SET TASK
From the text below on Ollama environment variables, return the portion starting at "If you're writing" and ending at "OLLAMA_ORIGINS environment variable.", copied word for word.

If you're writing an integration with Ollama or want to influence its function on your device, there are several environment variables you can set to configure how Ollama operates.
Source (2025-01-29): https://github.com/ollama/ollama/blob/main/envconfig/config.go
OLLAMA_HOST- defaults to http://127.0.0.1:11434. Can be http/https. Host returns the scheme and host. Host can be configured via the OLLAMA_HOST environment variable.
OLLAMA_ORIGINS- comma separated values. Always appends http(s)://localhost, 127.0.0.1, 0.0.0.0, app://, file://, tauri://, vscode-webview://. Origins returns a list of allowed origins. Origins can be configured via the OLLAMA_ORIGINS environment variable.
OLLAMA_MODELS- Models returns the path to the models directory. Models directory can be configured via the OLLAMA_MODELS environment variable. Default is $HOME/.ollama/models
OLLAMA_KEEP_ALIVE- KeepAlive returns the duration that models stay loaded in memory. KeepAlive can be configured via the OLLAMA_KEEP_ALIVE environment variable. Negative values are treated as infinite. Zero is treated as no keep alive. Default is 5 minutes.
OLLAMA_LOAD_TIMEOUT- LoadTimeout returns the duration for stall detection during model loads. LoadTimeout can be configured via the OLLAMA_LOAD_TIMEOUT environment variable. Zero or Negative values are treated as infinite. Default is 5 minutes.

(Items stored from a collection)
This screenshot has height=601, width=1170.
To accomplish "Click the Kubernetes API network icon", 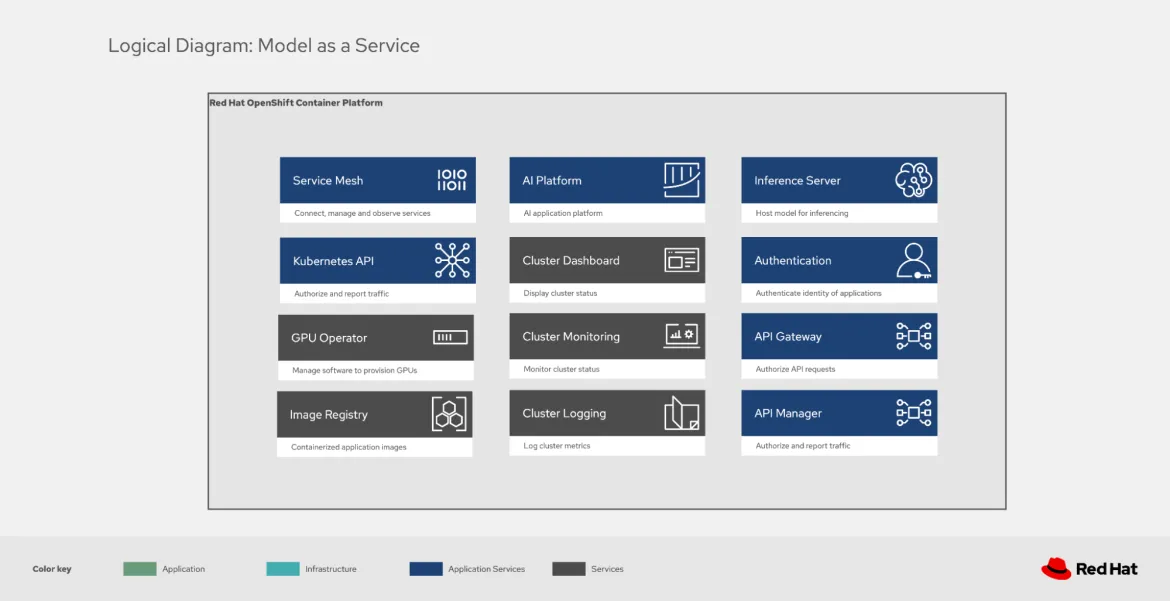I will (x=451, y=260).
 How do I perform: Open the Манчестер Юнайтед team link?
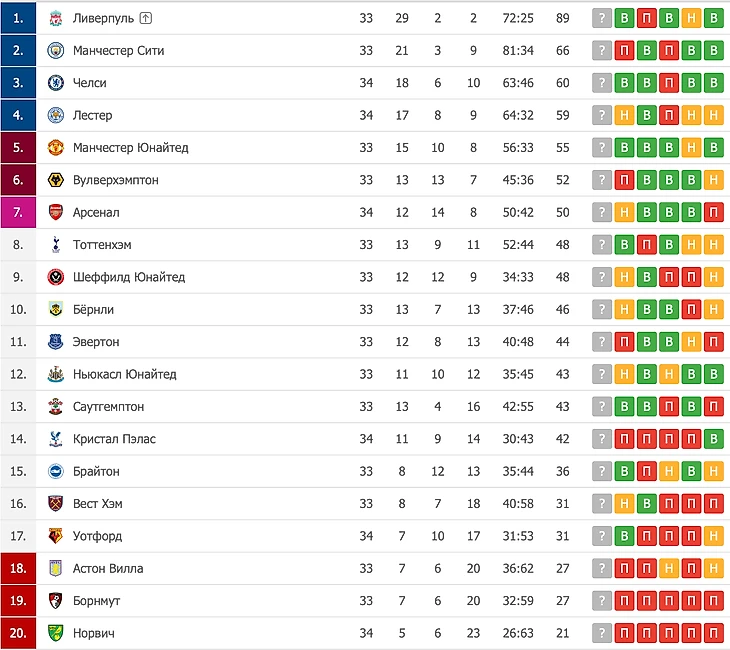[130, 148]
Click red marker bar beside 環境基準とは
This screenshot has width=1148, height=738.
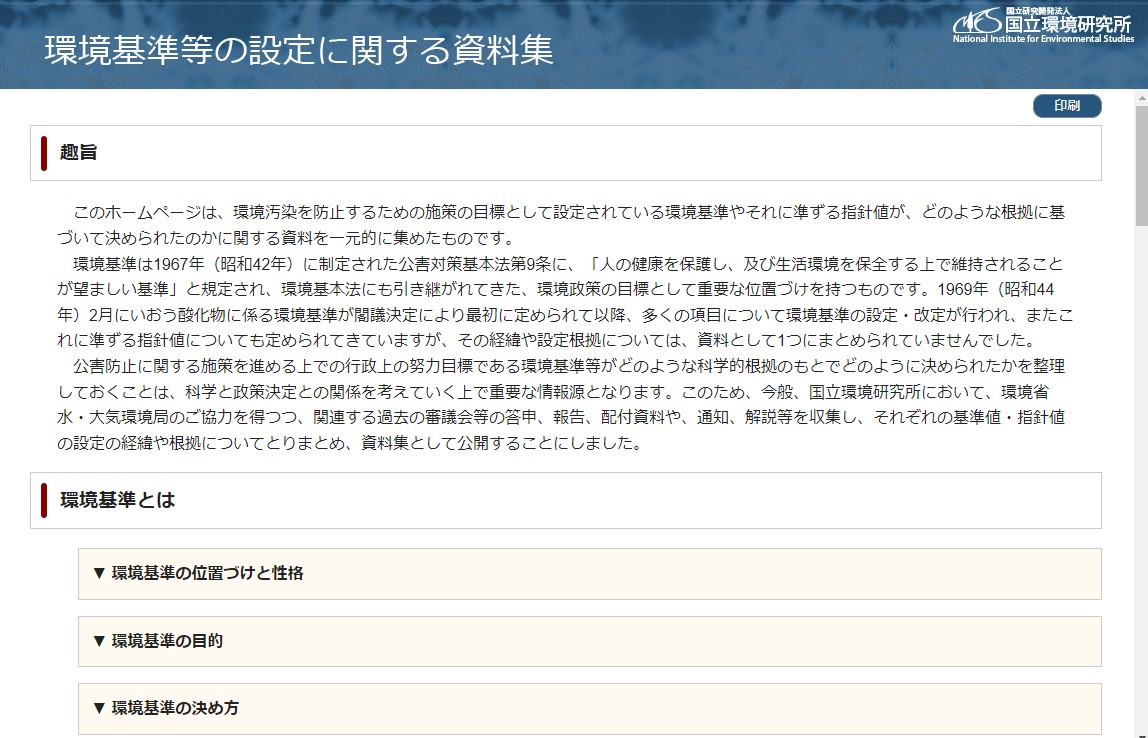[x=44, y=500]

EXERCISE RESULT
If you're writing an integration with Ollama or want to influence its function on your device, there are several environment variables you can set to configure how Ollama operates.
Source (2025-01-29): https://github.com/ollama/ollama/blob/main/envconfig/config.go
OLLAMA_HOST- defaults to http://127.0.0.1:11434. Can be http/https. Host returns the scheme and host. Host can be configured via the OLLAMA_HOST environment variable.
OLLAMA_ORIGINS- comma separated values. Always appends http(s)://localhost, 127.0.0.1, 0.0.0.0, app://, file://, tauri://, vscode-webview://. Origins returns a list of allowed origins. Origins can be configured via the OLLAMA_ORIGINS environment variable.